At SICK we create complex machine vision devices that include user interfaces for device connection, configuration, parametrization, and visualization of 2D & 3D data, where the Nova user interface is a configurable GUI specifically created for entry level machine vision users.
Although many of our cameras share a lot of similar features and designs, they do have some different characteristics, besides 2D vs 3D, which has too often resulted in different implementations and designs of similar features across different devices.
The task is to research from a UX perspective the current solutions on offer, using reviews and user testing, see where they are alike or differ and quantify the results. Also identify usability improvements and present them with a design, wireframe, or prototype.
The master thesis work focuses on the following/example of research questions
- How well are we in sync with our user interfaces and customer journeys across different products?
- Can we identify and improve on some areas regarding usability, interaction, or design in Nova?
- Can we improve in our way of working to include more agile UX principles and concepts?
Prerequisites
This thesis requires some knowledge with UX Design and principles, also beneficial, but not required, to have some experience with interaction design and prototyping (depending on choice of prototype output).
Contact
For more information about the position, contact:
Haraldur Örn Haraldsson, 3D Snapshot Vision, +46 13 36 21 65
or
Charlotte Axelsson, HR Manager, +46 739 20 99 50.

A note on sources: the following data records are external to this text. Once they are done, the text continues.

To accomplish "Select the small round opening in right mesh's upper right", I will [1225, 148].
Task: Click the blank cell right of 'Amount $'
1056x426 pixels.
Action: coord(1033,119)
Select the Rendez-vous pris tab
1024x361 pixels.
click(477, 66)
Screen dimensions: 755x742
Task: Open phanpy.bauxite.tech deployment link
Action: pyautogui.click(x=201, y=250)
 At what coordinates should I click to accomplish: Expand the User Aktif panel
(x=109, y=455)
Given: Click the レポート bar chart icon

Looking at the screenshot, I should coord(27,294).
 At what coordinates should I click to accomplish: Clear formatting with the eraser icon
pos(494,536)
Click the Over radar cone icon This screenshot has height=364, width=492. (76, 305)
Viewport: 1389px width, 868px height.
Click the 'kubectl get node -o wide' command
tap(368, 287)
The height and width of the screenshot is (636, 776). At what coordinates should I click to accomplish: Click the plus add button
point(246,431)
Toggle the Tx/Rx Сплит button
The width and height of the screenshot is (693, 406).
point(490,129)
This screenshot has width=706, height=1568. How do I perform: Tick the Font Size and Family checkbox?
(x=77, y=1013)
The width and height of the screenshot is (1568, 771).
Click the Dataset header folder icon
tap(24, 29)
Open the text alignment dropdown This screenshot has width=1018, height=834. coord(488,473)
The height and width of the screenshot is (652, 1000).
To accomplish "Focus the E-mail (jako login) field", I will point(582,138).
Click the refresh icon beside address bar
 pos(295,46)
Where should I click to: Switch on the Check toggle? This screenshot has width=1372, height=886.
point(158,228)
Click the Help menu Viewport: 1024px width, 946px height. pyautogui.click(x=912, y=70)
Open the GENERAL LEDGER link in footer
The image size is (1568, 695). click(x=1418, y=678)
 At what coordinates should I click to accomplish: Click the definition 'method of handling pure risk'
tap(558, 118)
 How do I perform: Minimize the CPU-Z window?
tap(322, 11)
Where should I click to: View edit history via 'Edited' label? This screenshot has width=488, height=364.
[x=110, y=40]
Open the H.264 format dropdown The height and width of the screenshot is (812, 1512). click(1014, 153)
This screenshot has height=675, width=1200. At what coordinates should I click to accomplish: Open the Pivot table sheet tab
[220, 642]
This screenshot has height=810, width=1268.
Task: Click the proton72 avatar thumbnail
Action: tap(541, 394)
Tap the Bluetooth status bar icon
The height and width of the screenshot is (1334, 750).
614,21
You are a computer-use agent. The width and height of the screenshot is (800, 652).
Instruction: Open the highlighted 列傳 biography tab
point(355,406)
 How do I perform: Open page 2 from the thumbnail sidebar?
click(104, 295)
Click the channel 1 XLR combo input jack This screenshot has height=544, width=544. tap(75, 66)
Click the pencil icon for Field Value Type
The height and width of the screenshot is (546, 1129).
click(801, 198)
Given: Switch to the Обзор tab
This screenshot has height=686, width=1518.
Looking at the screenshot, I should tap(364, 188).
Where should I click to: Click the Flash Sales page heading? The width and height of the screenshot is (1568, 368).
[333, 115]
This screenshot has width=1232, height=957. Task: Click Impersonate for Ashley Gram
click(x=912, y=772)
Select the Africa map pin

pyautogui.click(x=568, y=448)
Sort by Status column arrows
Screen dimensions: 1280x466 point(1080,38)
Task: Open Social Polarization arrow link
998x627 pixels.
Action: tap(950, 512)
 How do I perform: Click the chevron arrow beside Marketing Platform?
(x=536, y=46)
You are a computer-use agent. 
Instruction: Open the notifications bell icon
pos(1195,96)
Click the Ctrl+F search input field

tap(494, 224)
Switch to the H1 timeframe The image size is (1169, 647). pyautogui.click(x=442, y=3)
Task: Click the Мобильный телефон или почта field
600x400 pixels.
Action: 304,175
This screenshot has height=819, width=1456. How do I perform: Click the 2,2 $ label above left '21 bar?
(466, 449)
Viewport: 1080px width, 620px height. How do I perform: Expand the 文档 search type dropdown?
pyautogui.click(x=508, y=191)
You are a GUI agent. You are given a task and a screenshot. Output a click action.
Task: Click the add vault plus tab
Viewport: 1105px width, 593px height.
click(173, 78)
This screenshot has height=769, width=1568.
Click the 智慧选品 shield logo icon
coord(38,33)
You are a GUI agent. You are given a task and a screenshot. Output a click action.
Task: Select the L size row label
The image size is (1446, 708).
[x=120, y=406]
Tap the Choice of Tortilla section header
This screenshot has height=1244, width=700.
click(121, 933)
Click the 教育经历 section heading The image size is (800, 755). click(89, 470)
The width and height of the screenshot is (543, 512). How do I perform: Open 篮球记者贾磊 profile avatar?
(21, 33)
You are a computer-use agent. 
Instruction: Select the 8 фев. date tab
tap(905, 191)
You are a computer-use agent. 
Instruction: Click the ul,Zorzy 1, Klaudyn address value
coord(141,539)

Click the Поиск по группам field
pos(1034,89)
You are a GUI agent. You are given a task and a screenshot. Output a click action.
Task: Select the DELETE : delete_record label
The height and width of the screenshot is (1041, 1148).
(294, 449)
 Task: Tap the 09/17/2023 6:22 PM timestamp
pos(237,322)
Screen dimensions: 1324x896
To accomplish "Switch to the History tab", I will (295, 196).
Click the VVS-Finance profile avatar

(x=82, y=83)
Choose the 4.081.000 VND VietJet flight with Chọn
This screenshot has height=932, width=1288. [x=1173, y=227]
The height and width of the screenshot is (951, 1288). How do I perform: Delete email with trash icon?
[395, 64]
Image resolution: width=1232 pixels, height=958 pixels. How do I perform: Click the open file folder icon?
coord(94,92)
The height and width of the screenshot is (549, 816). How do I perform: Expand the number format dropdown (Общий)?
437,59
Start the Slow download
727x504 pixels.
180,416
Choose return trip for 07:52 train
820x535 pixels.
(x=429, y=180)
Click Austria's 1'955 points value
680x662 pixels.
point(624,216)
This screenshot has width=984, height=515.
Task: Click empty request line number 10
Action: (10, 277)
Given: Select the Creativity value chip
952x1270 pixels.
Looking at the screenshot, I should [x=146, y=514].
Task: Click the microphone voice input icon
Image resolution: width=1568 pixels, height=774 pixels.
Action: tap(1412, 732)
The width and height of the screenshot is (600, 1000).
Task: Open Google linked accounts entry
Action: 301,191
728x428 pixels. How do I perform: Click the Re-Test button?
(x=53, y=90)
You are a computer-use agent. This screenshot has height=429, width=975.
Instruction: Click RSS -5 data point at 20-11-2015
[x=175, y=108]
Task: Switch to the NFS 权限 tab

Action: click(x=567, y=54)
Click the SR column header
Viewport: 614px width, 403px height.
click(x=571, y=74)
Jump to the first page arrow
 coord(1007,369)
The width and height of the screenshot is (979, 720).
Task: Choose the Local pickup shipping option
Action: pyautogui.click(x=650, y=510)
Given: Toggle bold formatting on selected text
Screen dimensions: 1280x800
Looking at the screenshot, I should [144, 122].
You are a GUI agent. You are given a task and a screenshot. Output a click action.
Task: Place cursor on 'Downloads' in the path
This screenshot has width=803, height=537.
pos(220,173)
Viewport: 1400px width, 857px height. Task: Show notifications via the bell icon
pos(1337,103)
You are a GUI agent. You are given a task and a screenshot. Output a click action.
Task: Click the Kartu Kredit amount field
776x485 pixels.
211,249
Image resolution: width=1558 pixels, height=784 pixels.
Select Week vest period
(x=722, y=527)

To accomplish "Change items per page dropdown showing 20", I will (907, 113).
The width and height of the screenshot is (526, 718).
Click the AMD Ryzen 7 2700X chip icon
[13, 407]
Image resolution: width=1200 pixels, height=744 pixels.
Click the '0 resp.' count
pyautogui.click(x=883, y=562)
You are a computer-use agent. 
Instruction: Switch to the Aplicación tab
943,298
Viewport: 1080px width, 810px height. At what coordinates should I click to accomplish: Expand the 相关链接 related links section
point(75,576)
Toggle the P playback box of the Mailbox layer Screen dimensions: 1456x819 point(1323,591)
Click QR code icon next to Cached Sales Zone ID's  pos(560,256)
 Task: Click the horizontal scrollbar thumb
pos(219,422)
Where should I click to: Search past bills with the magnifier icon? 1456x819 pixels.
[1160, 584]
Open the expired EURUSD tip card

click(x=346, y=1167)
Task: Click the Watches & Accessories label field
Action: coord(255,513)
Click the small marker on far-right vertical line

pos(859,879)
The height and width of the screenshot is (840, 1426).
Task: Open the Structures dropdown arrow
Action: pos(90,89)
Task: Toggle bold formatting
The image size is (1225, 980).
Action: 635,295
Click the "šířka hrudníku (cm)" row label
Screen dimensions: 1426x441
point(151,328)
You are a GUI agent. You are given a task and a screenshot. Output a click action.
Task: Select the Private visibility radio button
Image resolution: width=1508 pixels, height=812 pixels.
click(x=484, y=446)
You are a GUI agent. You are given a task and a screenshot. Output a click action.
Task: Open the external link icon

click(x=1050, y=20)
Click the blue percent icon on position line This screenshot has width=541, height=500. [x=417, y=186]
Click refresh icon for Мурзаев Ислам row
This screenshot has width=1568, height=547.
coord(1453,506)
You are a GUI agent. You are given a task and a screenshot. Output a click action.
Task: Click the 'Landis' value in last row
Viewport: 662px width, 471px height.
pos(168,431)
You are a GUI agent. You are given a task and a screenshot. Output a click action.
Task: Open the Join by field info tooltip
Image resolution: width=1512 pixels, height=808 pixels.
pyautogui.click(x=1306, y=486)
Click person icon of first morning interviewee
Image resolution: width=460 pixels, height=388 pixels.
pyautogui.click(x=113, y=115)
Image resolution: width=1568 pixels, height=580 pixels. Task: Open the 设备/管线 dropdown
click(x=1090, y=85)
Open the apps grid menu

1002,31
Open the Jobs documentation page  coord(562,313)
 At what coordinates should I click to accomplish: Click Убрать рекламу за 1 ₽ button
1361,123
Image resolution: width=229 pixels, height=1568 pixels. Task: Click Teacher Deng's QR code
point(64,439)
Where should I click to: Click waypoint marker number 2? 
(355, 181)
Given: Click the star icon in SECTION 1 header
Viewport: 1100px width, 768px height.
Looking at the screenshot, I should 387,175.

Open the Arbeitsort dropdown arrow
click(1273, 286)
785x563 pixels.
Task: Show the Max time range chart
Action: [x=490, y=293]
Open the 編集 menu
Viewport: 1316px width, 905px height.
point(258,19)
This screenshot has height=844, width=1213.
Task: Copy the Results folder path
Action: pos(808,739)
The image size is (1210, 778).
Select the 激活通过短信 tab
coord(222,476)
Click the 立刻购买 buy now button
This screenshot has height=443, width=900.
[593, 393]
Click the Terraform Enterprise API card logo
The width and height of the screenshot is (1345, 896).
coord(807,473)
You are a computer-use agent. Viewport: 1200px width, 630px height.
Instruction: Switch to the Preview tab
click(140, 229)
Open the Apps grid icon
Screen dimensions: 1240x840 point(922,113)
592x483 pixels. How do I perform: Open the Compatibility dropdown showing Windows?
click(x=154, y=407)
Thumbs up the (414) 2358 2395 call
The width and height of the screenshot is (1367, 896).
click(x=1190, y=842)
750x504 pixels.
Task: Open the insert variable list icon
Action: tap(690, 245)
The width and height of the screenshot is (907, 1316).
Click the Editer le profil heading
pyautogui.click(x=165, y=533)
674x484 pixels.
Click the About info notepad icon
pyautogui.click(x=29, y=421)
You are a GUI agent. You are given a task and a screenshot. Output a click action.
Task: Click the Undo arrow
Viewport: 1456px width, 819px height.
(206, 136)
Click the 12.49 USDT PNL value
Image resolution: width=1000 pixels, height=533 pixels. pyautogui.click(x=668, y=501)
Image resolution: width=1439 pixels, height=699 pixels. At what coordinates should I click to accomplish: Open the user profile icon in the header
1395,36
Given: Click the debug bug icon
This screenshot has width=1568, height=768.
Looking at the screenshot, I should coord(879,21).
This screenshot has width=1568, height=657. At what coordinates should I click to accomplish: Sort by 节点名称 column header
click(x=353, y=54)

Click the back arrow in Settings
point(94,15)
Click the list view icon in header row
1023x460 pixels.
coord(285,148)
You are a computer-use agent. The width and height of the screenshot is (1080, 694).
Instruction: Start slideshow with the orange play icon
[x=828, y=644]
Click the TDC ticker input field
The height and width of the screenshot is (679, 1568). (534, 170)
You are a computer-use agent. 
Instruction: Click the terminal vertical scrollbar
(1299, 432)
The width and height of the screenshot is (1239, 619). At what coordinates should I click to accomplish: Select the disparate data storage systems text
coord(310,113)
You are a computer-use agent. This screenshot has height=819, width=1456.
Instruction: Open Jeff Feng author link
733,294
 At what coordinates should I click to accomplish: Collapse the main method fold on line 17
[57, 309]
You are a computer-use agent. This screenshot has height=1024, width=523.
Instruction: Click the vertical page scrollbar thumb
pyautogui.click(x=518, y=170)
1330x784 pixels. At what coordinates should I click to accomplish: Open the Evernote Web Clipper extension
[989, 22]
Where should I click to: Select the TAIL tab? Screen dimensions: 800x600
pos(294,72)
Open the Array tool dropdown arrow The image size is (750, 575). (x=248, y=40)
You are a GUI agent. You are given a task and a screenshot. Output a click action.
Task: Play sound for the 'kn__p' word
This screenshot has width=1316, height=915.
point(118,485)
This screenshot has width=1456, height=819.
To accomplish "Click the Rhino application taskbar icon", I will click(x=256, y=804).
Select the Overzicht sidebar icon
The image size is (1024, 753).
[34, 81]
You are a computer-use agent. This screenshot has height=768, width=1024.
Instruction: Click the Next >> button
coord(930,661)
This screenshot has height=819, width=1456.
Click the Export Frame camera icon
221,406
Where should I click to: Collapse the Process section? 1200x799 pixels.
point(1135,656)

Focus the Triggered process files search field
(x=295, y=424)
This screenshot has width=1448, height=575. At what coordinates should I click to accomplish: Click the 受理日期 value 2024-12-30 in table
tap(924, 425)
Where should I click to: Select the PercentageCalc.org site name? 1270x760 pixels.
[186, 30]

Welcome with your application 15th of October at the latest! We make ongoing selections and offer our thesis opportunity as soon as we have found the right person.
If you would like to write your thesis in a pair, please provide us with one application where you attach both your CVs and extracts of study results and one mutual cover letter.
SICK is a world-leading supplier of sensors and sensor solutions for industrial applications. We are 11 000 employees in 50 countries and our headquarter is located in Freiburg, Germany. SICK in Linköping is an innovation center for Machine Vision and we are 80 committed employees with a big interest in image processing and visualization. For more than 35 years, our team at SICK Linköping has successfully developed and delivered software for technically leading products within the field of 2D and 3D vision, as well as system solutions for i.e. robot guidance and quality control.
At SICK in Linköping, we are very proud of being a healthy and attractive workplace. For many years, we have been elected as one of the best workplaces in Sweden according to the survey Great Place to Work, the latest award is from 2023. We work actively to reduce our climate footprint and we are active in various ways to contribute to the society and to increase diversity at our workplace.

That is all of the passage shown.